Nirgendwo in Namibia ist die Tierbeobachtung so abwechslungsreich wie im Etosha Park. Doch wo lassen sich Geparden und Leoparden finden? Welche Löwenrudel leben an welchem Wasserloch? Bei Game-Drives profitieren Reisende vom Know-how lokaler Guides.

Augen offen halten!“ Darum hatte Anna Pokoti gebeten: Die letzte Stunde im Park ist nämlich oft die spannendste. Trotzdem dämmern langsam alle weg. So sehr man sich bemüht, aufmerksam zu bleiben: Nach einem langen Tag auf Achse wiegt einen selbst die elendigliche Rüttelei der Schotterpiste in den Schlaf. Anna scheint aber nicht nur mit dem siebten Sinn gesegnet, sondern hat als Guide zudem noch den Adlerblick. Sie beschleunigt, biegt zügig ab zum Wasserloch, lässt den Wagen ausrollen. Alle ihre Gäste sind jetzt plötzlich wieder hellwach.
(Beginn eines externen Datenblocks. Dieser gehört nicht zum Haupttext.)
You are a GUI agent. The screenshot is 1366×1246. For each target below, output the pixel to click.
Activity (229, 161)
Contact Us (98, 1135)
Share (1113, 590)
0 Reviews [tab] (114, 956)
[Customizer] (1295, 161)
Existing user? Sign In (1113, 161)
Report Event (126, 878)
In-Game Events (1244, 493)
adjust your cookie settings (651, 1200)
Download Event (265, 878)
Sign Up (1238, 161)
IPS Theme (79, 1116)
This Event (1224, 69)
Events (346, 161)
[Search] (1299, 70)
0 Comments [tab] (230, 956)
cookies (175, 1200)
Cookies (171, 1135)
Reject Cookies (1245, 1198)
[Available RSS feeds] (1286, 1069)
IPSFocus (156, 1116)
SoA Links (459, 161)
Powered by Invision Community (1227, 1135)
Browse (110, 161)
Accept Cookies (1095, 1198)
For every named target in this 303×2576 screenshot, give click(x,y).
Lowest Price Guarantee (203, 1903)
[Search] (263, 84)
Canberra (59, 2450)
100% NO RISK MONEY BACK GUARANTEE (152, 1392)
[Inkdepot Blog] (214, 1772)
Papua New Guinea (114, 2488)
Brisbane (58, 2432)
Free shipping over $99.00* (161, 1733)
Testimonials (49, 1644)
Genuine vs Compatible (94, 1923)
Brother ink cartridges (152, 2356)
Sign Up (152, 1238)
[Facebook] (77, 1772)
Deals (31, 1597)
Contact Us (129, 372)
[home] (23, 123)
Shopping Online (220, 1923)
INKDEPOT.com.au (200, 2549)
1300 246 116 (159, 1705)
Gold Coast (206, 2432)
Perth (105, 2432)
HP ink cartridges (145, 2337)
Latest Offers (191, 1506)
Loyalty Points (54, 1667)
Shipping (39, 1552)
Zebrahengst passt auf seine Damen auf

Schlafkatzen haben wir bei Safaris schon häufiger gesehen. Die liegen dann gerne unfotogen im Schatten eines Busches herum. Für ein Beweisfoto reicht das, aber Tiere in Aktion zu sehen macht mehr Freude. So wie jetzt: Fünf junge Löwen sind auf dem Weg zum Trinken. Zielstrebig tapsen sie über die von weißem Kalkstein übersäte Ebene rund um die kleine Wasserstelle. Die heißt nicht von ungefähr Gemsbokvlakte: Hier sind viele Oryxantilopen zu Hause, die man auf Afrikaans Gemsbok nennt. Nun stieben die Tiere zu Seite. Auch der Zebrahengst hält seine Damen auf Abstand. Niemand hier will als Sundowner-Snack vernascht werden.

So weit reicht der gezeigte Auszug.